Défi colossal chez les facteurs d’orgues

manufacture d’orgues saint-martin – Alain Aeschlimann et Jacques-André Jeanneret font «parler» leurs orgues malgré une conjoncture adverse et les réductions de budgets dans les paroisses. Leur dernier apprenti a préféré changé de voie. Trajectoire.

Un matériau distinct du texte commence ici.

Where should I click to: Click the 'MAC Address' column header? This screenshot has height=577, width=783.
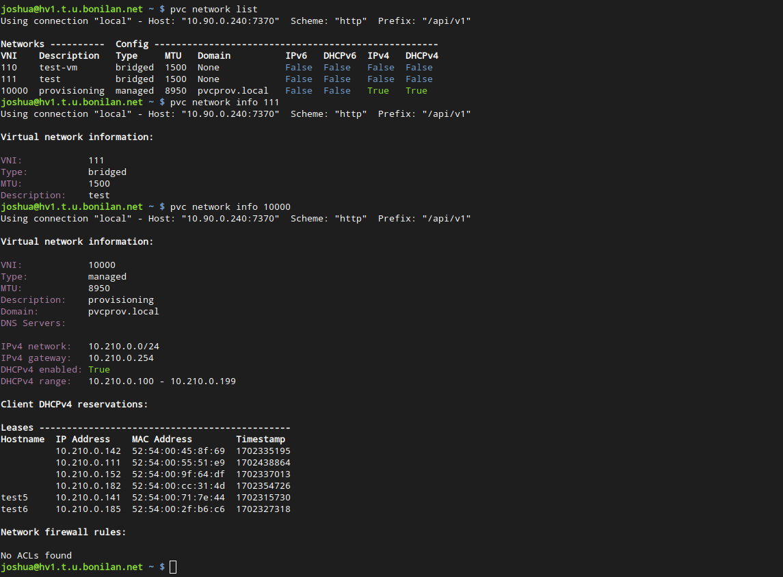[162, 439]
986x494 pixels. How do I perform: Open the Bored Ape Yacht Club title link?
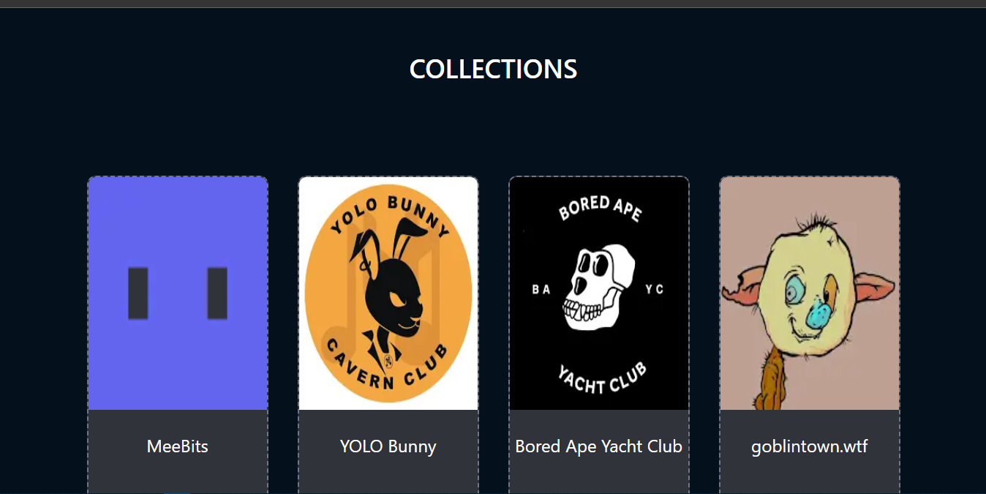(599, 446)
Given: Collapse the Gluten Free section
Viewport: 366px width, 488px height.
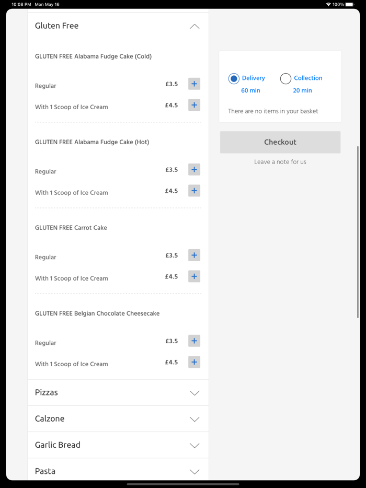Looking at the screenshot, I should 195,26.
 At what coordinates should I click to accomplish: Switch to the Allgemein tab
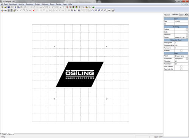coord(167,15)
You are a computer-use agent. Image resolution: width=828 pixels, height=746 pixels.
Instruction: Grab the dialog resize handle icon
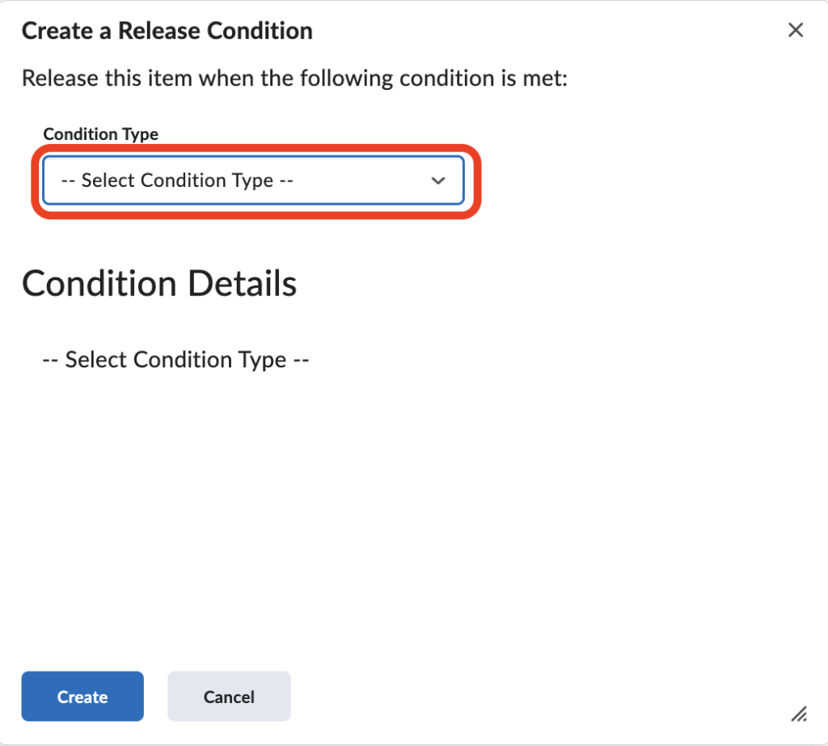tap(799, 713)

«Le plus grand défi? Certainement le fait qu’il n’y a plus beaucoup de nouveaux instruments à construire, parce que les paroisses manquent de moyens. Donc en plus d'une certaine concurrence pour les travaux de relevage et de révision, il en existe une nouvelle, plus forte, sur les orgues neufs, explique Alain Aeschlimann, facteur d’orgue et chef d’entreprise. Notre apprenti a préféré changer de voie et son cas n’est pas isolé, car tous les apprentis de son groupe, dont certains provenaient de grandes maisons, ont également choisi de se réorienter.»

Naissance d’une vocation

A Chézard St-Martin, dans le Val-de-Ruz neuchâtelois, il existe une manufacture d’orgues juste en face de l’église de St-Martin. C’est là qu’est né Alain Aeschlimann, facteur d’orgue connu en Suisse. «Mon père était un instituteur assez autoritaire et donc j’ai été mis au piano. Par la suite, deux facteurs d’orgue se sont installés dans le village. Intrigué, j’étais tout le temps fourré là-bas.» Dès les premiers accords, ébloui par le monde de l’orgue, le jeune Aeschlimann renonce à suivre les traces de son père et débute son apprentissage de facteur d’orgue, qu’il termine en trois ans.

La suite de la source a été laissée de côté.